STILLWATER — Bundled in layers upon layers of clothes, covered by snow pants and scarves and ski masks, 49 sixth-grade students from Fredon Elementary took a lesson in orienteering Tuesday.

Despite blisteringly cold weather conditions, the sixth-graders were unfazed by temperatures that plummeted into the teens this week while on their four-day environmental education experience at the Fairview Lake YMCA camp in Stillwater.

"It's a little cold, but it doesn't take away the fun of the trip," said 12-year-old Alexis Cooke.

Part of the fun is heading back inside, warming up and getting hot cocoa with friends, said 11-year-old Matthew Murray.

Sixth-grade math teacher Steve Olsyn, who has taught while on the outing for five years, said the environmental trip is an annual excursion taken at the end of January each year. The sixth-grade class arrived at the campgrounds on Tuesday and will stay overnight in heated cabins through Friday.

"This is record-setting temperatures for coldness for this trip, though," Olsyn said.

Some years, temperatures rose to the 40s and 50s during the environmental trip, Olsyn recalled.

Sixth-graders on the outing are taught orienteering skills including reading a compass, how to estimate distances and heights of trees and also participated in activities such as baking colonial apple crisp and cross-country skiing.

Olsyn said students came prepared for the outdoor adventure with snow pants, jackets, gloves, hats and hand and feet warmers, which were outlined in a checklist given to parents.

"I haven't heard anything (about kids complaining about the weather)," said special education teacher Allison Dolan. "Actually, they started complaining and were disappointed when we didn't go outside."

= = =

### Parts of the exercise
1) In the article about the Fredon sixth-graders' cold-weather camp trip, swap "checklist" for "packing list" and write out everything from "Olsyn said students" down to "given to parents.".
2) Carry the article about the Fredon sixth-graders' cold-weather camp trip forward from its final sentence.

### Dataset content
= = =

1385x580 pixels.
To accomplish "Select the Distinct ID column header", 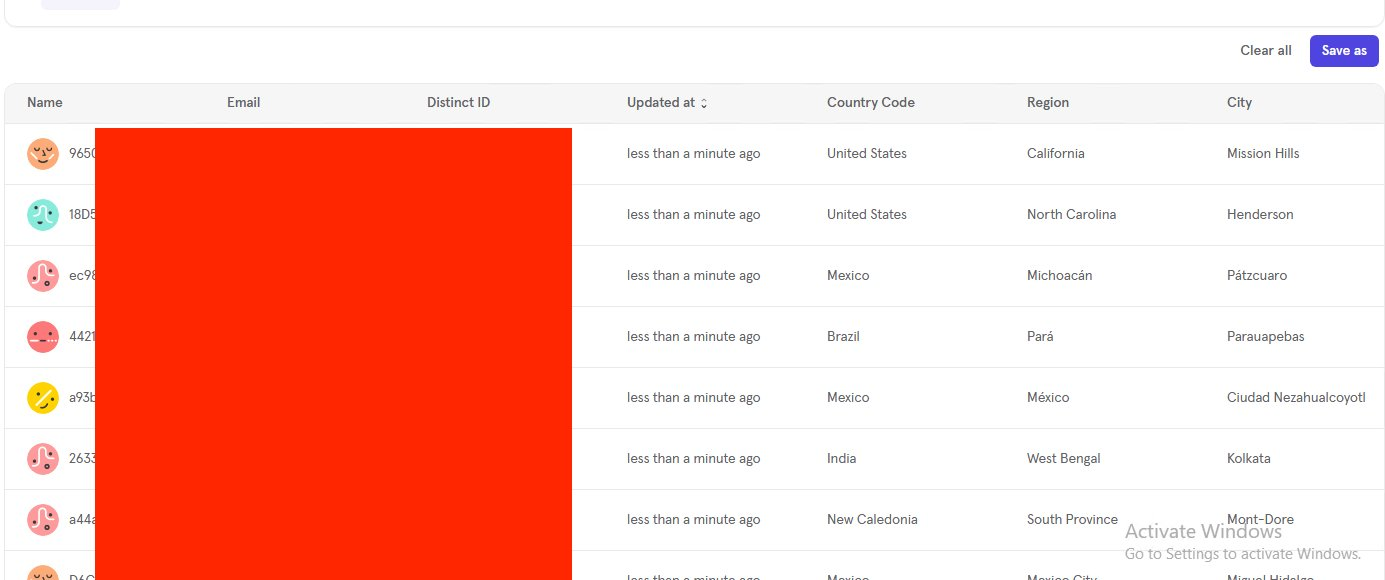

= = =

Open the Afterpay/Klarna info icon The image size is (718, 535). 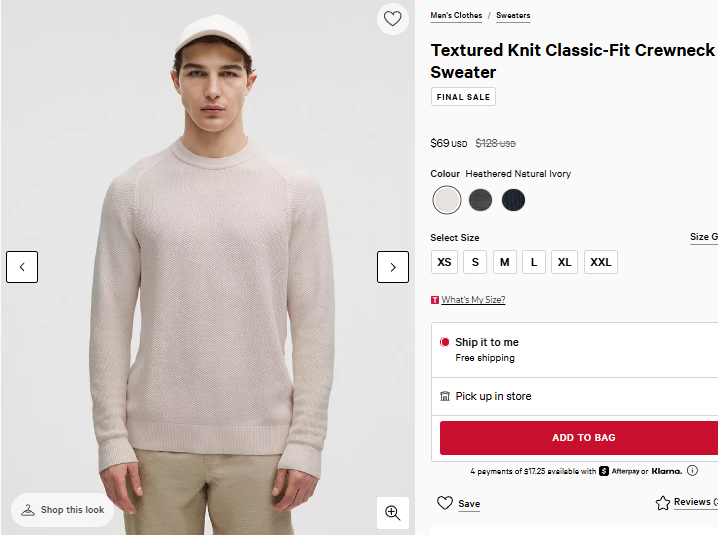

= = =

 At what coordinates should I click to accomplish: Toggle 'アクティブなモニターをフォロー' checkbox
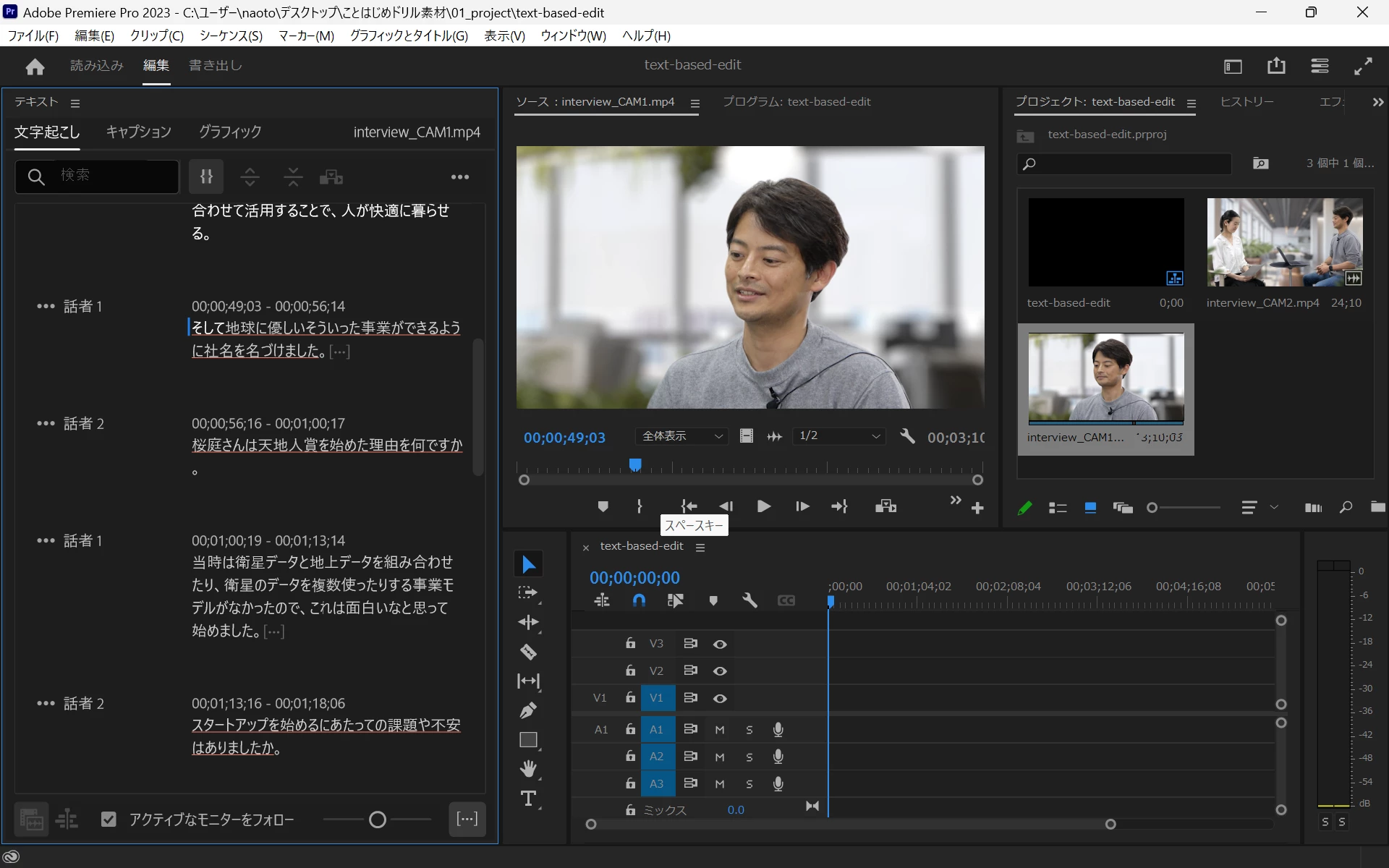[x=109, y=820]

= = =

### Answer set
1)
Olsyn said students came prepared for the outdoor adventure with snow pants, jackets, gloves, hats and hand and feet warmers, which were outlined in a packing list given to parents.

2)
Olsyn said none of the outdoor activities were canceled due to the frigid weather, though some of the introductions to lessons and activities were done inside to "shorten their time outside."

One of the students' favorite activities thus far was a blind-folded night hike through the campgrounds when temperatures dropped into the single digits Tuesday.

The blind-folded students were instructed to hold onto a rope and were then guided through the wooded area by teachers' voices. The hike was used as a trust and communication exercise as teachers told them when to turn and what to expect until they reached their destination, the camp's worship area and chapel.

"I was so nervous where we were going, I didn't notice the cold," Alexis said. "When I took the blindfold off, I realized how cold it was."

Once the bandanas were removed from their eyes, the students remained nearly unscathed by the stark cold, too enamored with the quiet natural beauty of the camp and the moon reflecting off the icy lake and snow-spotted ground.

"The moon was shining down really cool on us," Matthew said.

"All you could see was the black outline of the cross," Alexis said.